LICENSEE shall be solely responsible for determining and effectuating
compliance with all applicable public works requirements, prevailing wage
laws, and federal and state labor laws, and LICENSOR makes no
representation as to the applicability or non-applicability of any of such laws
to the work or any part thereof. LICENSEE hereby expressly acknowledges
and agrees that the LICENSOR has not previously affirmatively represented
to LICENSEE, in writing or otherwise, that such work is not a "public work,"
as defined in Section 1720 of the Labor Code. LICENSEE hereby agrees
that LICENSEE shall have the obligation to provide any and all disclosures
or identifications required by Labor Code Section 1781, as the same may
be amended from time to time, or any other similar law.
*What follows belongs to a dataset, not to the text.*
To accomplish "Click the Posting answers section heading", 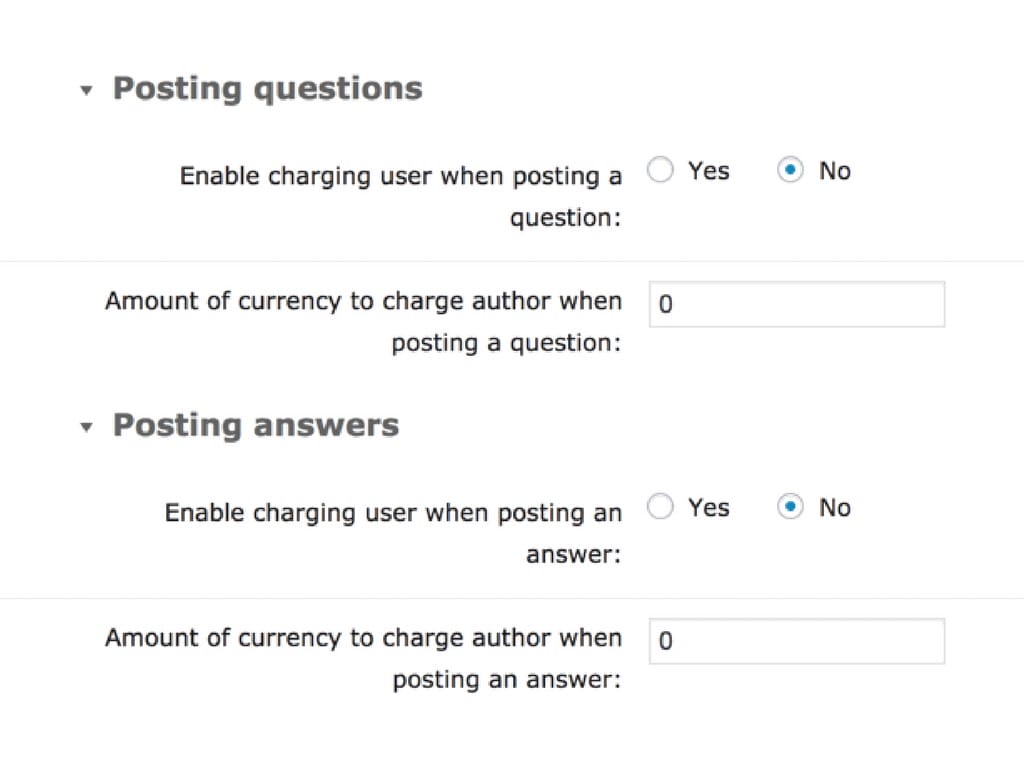I will pyautogui.click(x=255, y=425).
LICENSEE shall
indemnify, protect, defend and hold harmless LICENSOR and its respective
officers, employees, contractors and agents, with counsel reasonably
acceptable to LICENSOR, from and against any and all loss, liability,
damage, claim, cost, expense and/or "increased costs" (including
reasonable attorneys fees, court and litigation costs, and fees of expert
witnesses) which, in connection with the work required pursuant to this
Agreement, results or arises in any way from any of the following: (1) the
noncompliance by LICENSEE of any applicable local, state and/or federal
labor law (including, without limitation, if applicable, the requirement to pay
State prevailing wages); (2) the implementation of Section 1781 of the
Labor Code, as the same may be amended from time to time, or any other
similar law; and/or (3) failure by LICENSEE to provide any required
disclosure or identification as required by Labor Code Section 1781, as the
same may be amended from time to time, or any other similar law. It is
agreed by the parties that, in connection with the work required pursuant to
this Agreement, LICENSEE shall bear all risks of payment or non-payment
of prevailing wages under California law and/or the implementation of Labor
Code Section 1781, as the same may be amended from time to time,
and/or any other similar law. "Increased costs," as used in this section, shall
have the meaning ascribed to it in Labor Code Section 1781, as the same
may be amended from time to time. The foregoing indemnity shall survive
termination of this Agreement and shall continue after completion of the
Page 4 of 10
732749.1
construction of the trail extension, Trail Resting Area, and fencing by
LICENSEE.
(f) Liens. LICENSEE will fully and promptly pay for all materials joined or affixed to
the Premises and/or APN 125-172-07 under the authority or direction of
LICENSEE, and fully and promptly pay all persons who perform labor upon said
property. Licensee shall not suffer or permit to be filed or enforced against the
Premises and/or APN 125-172-07, or any part thereof, any mechanics',
materialmen's, contractors', or subcontractors' liens or stop notices arising from, or
any claim for damage growing out of, any testing, investigation, maintenance or
construction work, or out of any other claim or demand of any kind. LICENSEE
shall pay or cause to be paid all such liens, claims or demands, including sums
due with respect to stop notices, together with attorney's fees incurred by
LICENSOR with respect thereto, within ten (10) business days after notice thereof
and shall indemnify, hold harmless and defend LICENSOR from all obligations and
claims made against LICENSOR for the above described work, including
attorney's fees. LICENSEE shall furnish evidence of payment upon request of
LICENSOR. LICENSEE may contest any lien, claim or demand by furnishing a
statutory lien bond or equivalent with respect to stop notices to LICENSOR in
compliance with applicable California law. If LICENSEE does not discharge any
mechanic's liens or stop notice for works performed for Licensee, LICENSOR shall
have the right to discharge same (including by paying the claimant), and
LICENSEE shall reimburse LICENSOR for the cost of such discharge within ten
(10) business days after billing. The provisions of this subsection shall survive the
termination of this Agreement.
Section 4. No Assignments.
LICENSEE may not assign, sublet or otherwise transfer its interest under this
Agreement without the prior written consent of the LICENSOR. Any attempted
assignment, sublet or transfer made in violation of this provision shall be null and
void.
Section 5. Water Power and Utilities.
LICENSEE will be solely responsible for providing all water, electricity and other
necessary utilities for the use and operation of the Premises. LICENSEE may
use non-potable water from their own wells on the adjacent parcel, APNs 664-04-
107, 664-04-108, 664-04-109, and 664-04-110, as allowed by its owned water
rights.
Page 5 of 10
732749.1
Section 6. Time of the Essence.
Time is of the essence of each and every provision, covenant, and condition
herein contained and on the part of LICENSEE to be done and performed.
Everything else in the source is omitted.